By Olympia Meola
House Majority Leader Eric Cantor, R-7th, wants to give businesses with fewer than 500 employees a 20 percent tax cut, a proposal slated to come for a vote in the middle of this month.
"We want small-business people to have more money go to their pockets, not the government's, and then they have more money to make decisions about hiring, about retaining jobs and about creating more jobs," Cantor said Wednesday after talking to Hermitage High School students about personal finance matters.
"They have decisions that they can make, it just allows them more options."
Under his plan, businesses -- regardless of how they are organized -- that meet the provisions would qualify for the cut. A deduction for any taxable year could not exceed 50 percent of certain wages.
The legislation is slated to come before the House of Representatives for a vote the week of April 16 -- around Tax Day.
The plan is winning support from some area businesspeople, including Puritan Cleaners President Gary Glover.
"Anytime we get a little tax break, we can turn that money back around and put it back in the business," he said.
Glover would like to expand by a location or two, rehire some of the employees laid off as the economy soured, or "take better care of our existing associates."
"It's just a way to have more money to spread over those three areas, and any time you do that, your business becomes stronger and better and you do more business," he said.
Critics of the proposal, which would represent about a $46 billion cut, note that a wide range of businesses could qualify for the deduction, including organizations run by wealthy celebrities.
During a recent committee meeting on the bill, Rep. Sander M. Levin, D-Mich., called the plan expensive and inefficient.
"This bill is not a shot in the arm of economic growth, rather it is a shot in the dark," he said, adding that the benefits are not tied to investment or hiring.
Cantor rolled out the Small Business Tax Cut Act of 2012 on March 21, and he's promoting the plan in a TV ad featuring a half-dozen local businesspeople.
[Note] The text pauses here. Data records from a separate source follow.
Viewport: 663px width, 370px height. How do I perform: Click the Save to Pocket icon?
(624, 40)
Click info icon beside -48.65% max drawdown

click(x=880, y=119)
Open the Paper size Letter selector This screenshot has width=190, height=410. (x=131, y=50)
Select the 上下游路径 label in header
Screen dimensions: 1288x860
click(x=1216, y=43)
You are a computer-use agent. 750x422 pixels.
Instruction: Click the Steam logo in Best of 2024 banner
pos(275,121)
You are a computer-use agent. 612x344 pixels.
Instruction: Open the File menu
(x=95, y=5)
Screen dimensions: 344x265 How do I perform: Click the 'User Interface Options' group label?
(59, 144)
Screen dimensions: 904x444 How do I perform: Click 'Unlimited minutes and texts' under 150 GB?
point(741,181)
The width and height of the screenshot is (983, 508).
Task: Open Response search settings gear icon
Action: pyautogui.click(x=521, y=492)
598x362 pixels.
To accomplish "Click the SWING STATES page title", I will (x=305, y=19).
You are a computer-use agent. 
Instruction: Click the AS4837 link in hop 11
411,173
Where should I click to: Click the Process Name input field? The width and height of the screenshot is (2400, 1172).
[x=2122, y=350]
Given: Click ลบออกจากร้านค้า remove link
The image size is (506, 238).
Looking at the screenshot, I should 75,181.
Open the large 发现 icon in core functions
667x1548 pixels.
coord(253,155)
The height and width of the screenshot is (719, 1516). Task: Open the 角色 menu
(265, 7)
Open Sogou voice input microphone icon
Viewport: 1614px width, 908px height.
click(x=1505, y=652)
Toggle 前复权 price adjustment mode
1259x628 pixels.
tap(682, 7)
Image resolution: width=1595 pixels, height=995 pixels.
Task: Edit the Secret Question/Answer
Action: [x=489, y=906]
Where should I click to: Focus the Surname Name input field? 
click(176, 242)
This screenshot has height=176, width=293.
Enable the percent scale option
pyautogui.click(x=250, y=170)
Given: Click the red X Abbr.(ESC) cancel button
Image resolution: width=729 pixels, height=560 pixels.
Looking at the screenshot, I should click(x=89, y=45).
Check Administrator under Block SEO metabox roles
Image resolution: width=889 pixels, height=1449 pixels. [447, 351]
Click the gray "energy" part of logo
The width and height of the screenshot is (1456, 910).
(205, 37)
The ad is airing in his district.
The 30-second spot, released by his campaign operation, opens with Mark Oley of Westwood Pharmacy, followed by Suzanne Wolstenholme of Homemades by Suzanne.
Four others also make appearances in the ad, which is expected to run for the next two to three weeks.
Cantor's 20 percent tax cut proposal was introduced on the heels of the Jumpstart Our Business Startups Act, a package of bills that passed the House and Senate.
President Barack Obama is scheduled to sign the JOBS Act today at the White House with Cantor in attendance.